Naqoura Bay, south of the Lebanese city of Tyre. Lebanon and Israel have initiated talks on their disputed land and maritime borders. Photo: Jack Guez / AFP

Lebanon and Israel will hold talks on their disputed maritime and land borders, Parliament Speaker Nabih Berri announced Thursday.

The United States will act as a facilitator during the talks, which are due to be held in the southern Lebanon border town of Naqoura, Berri said without providing a date for the negotiations.

Berri said a framework agreement had been reached to start the negotiations.

“On the issue of maritime border, continuous talks will be held at the UN headquarters in Naqoura under UN sponsorship,” he said.

“The US representatives and the US special coordinator for Lebanon are prepared to provide meeting minutes together that they will sign and present to Israel and Lebanon to sign at the end of each meeting,” he added.

The UN peacekeeping force patrolling the shared border welcomed the news.

UNIFIL “welcomes today’s announcement of a framework agreement to launch negotiations between Lebanon and Israel on maritime border demarcation between the two countries,” it said.

“UNIFIL stands ready to extend to the parties all the support at its disposal and facilitate efforts towards a resolution of this issue.”

Lebanon over the past year has seen its financial sector collapse, massive capital flight, and the spiraling depreciation of its national currency.
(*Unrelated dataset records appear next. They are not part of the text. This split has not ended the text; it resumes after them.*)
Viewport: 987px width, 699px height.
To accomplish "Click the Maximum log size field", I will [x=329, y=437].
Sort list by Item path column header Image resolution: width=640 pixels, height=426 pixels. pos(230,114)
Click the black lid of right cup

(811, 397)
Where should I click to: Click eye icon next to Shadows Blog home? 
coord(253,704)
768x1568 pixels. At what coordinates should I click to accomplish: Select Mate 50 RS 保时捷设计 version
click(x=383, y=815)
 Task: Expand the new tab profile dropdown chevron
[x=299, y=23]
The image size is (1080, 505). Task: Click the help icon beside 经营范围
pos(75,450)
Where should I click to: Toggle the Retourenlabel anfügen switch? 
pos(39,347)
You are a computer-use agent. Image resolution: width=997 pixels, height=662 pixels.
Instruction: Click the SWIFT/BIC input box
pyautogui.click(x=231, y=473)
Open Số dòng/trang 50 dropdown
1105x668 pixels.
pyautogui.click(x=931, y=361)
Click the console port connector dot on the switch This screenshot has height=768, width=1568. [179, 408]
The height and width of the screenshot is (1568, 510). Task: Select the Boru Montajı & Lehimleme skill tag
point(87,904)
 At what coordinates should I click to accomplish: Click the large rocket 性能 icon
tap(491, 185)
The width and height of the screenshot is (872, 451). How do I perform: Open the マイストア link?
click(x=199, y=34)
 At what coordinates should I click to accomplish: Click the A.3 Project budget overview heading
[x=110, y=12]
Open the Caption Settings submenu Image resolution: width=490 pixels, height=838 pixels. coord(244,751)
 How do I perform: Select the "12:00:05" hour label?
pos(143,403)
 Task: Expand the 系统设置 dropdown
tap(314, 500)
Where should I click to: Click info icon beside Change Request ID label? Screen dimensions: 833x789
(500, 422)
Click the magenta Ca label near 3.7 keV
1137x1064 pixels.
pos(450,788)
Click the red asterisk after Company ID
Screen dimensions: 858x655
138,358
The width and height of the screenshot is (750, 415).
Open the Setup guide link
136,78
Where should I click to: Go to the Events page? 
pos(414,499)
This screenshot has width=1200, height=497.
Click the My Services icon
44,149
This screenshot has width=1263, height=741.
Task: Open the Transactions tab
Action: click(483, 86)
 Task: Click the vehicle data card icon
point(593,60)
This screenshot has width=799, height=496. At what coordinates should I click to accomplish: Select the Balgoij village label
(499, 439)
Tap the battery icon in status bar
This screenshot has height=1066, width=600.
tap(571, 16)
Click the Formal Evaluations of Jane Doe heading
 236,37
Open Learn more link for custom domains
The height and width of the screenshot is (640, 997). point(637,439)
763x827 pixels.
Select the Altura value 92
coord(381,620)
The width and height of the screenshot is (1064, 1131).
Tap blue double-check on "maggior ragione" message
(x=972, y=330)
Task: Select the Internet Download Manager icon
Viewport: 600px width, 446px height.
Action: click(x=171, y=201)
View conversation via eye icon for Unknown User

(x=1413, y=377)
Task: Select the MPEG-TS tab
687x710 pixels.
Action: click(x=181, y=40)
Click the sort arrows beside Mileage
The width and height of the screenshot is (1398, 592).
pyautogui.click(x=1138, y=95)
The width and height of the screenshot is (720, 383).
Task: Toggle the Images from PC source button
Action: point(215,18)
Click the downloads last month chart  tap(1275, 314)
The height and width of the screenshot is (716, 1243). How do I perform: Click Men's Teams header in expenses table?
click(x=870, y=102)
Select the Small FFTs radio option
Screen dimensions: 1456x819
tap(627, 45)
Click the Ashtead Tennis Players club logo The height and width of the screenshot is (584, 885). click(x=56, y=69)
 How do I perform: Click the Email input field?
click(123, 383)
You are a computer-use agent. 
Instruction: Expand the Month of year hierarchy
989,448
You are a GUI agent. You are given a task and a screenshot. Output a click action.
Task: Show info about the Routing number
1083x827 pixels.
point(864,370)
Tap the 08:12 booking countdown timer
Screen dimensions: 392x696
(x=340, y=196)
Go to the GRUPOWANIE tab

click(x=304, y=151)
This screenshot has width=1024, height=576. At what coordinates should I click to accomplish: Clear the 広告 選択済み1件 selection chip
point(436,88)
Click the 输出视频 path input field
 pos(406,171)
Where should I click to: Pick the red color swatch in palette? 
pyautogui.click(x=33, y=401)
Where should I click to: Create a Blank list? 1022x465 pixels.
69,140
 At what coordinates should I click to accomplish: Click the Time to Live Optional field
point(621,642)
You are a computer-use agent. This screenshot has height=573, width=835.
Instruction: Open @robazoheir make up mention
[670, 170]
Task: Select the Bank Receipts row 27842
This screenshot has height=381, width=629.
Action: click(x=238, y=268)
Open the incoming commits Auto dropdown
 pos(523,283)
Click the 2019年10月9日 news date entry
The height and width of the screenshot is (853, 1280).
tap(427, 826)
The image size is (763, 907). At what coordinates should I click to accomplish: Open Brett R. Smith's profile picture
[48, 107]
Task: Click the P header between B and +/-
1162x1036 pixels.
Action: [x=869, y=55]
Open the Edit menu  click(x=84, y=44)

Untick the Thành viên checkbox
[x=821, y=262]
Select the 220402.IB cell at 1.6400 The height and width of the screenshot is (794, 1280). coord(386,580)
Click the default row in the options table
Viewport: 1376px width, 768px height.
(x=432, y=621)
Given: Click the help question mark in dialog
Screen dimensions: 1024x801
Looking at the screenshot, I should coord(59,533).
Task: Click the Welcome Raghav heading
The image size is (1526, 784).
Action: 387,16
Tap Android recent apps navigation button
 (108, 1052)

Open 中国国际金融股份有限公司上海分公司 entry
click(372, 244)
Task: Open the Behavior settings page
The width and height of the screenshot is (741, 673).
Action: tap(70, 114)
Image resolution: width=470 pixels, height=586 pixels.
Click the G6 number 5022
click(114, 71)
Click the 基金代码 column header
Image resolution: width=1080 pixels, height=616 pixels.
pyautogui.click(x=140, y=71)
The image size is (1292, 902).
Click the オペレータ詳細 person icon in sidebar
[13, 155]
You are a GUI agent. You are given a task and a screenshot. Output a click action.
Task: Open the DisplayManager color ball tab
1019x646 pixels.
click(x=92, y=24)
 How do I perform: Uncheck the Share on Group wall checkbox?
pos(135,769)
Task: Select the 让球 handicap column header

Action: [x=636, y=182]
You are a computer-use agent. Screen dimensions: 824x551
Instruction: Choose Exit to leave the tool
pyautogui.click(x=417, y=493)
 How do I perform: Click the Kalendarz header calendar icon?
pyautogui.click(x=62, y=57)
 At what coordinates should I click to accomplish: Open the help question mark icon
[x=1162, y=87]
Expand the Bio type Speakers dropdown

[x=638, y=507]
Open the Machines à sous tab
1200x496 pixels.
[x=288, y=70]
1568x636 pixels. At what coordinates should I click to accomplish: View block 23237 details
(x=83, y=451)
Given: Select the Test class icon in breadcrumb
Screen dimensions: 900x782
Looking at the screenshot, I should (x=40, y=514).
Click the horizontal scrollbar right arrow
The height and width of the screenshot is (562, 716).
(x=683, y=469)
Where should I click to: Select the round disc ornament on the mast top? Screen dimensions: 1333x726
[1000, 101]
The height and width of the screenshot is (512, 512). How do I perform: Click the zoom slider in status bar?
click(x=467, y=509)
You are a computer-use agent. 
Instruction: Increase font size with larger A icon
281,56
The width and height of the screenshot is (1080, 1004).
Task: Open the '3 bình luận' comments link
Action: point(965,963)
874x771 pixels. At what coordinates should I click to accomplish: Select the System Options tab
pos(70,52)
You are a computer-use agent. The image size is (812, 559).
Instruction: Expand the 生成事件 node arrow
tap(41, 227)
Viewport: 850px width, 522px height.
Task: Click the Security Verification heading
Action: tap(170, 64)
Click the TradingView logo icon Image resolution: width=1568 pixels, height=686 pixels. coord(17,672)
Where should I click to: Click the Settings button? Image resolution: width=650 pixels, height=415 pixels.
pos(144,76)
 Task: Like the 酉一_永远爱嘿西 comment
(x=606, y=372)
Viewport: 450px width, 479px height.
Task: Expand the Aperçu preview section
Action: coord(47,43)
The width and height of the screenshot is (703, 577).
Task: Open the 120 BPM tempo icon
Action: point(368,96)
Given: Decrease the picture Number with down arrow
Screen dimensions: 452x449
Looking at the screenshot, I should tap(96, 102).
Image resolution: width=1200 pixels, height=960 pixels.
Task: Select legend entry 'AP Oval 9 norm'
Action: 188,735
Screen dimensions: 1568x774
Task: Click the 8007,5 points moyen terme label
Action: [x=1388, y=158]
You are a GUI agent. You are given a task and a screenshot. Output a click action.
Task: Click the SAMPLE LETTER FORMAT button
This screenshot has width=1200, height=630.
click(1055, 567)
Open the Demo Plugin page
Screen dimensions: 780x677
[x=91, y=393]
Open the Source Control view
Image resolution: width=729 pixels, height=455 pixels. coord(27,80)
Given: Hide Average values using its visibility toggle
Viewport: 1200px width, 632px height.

Technically, it is still at war with Israel.

US envoy David Schenker said on September 8 he hoped to come to Lebanon and sign a framework agreement towards starting discussions “in the coming weeks”.

The issue of the maritime border is particularly sensitive due to the possible presence of hydrocarbons in the Mediterranean.

In February 2018, Lebanon signed its first contract for offshore drilling in two blocks in the Mediterranean for oil and gas with a consortium comprising energy giants Total, ENI and Novatek.

In April, Lebanon said initial drilling in Block 4 had shown traces of gas but no commercially viable reserves.

Exploration of Block 9 has not started and is much more controversial as Israel also claims ownership of part of it.

The announcement comes amid a seismic regional shift as Gulf Arab states bring covert ties with Israel into the open, paving the way for regional integration of the long-sidelined Jewish state.

It also comes days after Israeli Prime Minister Benjamin Netanyahu warned that another explosion could hit Lebanon following the August 4 Beirut port blast, should the country fail to tackle Hezbollah’s alleged weapons stores.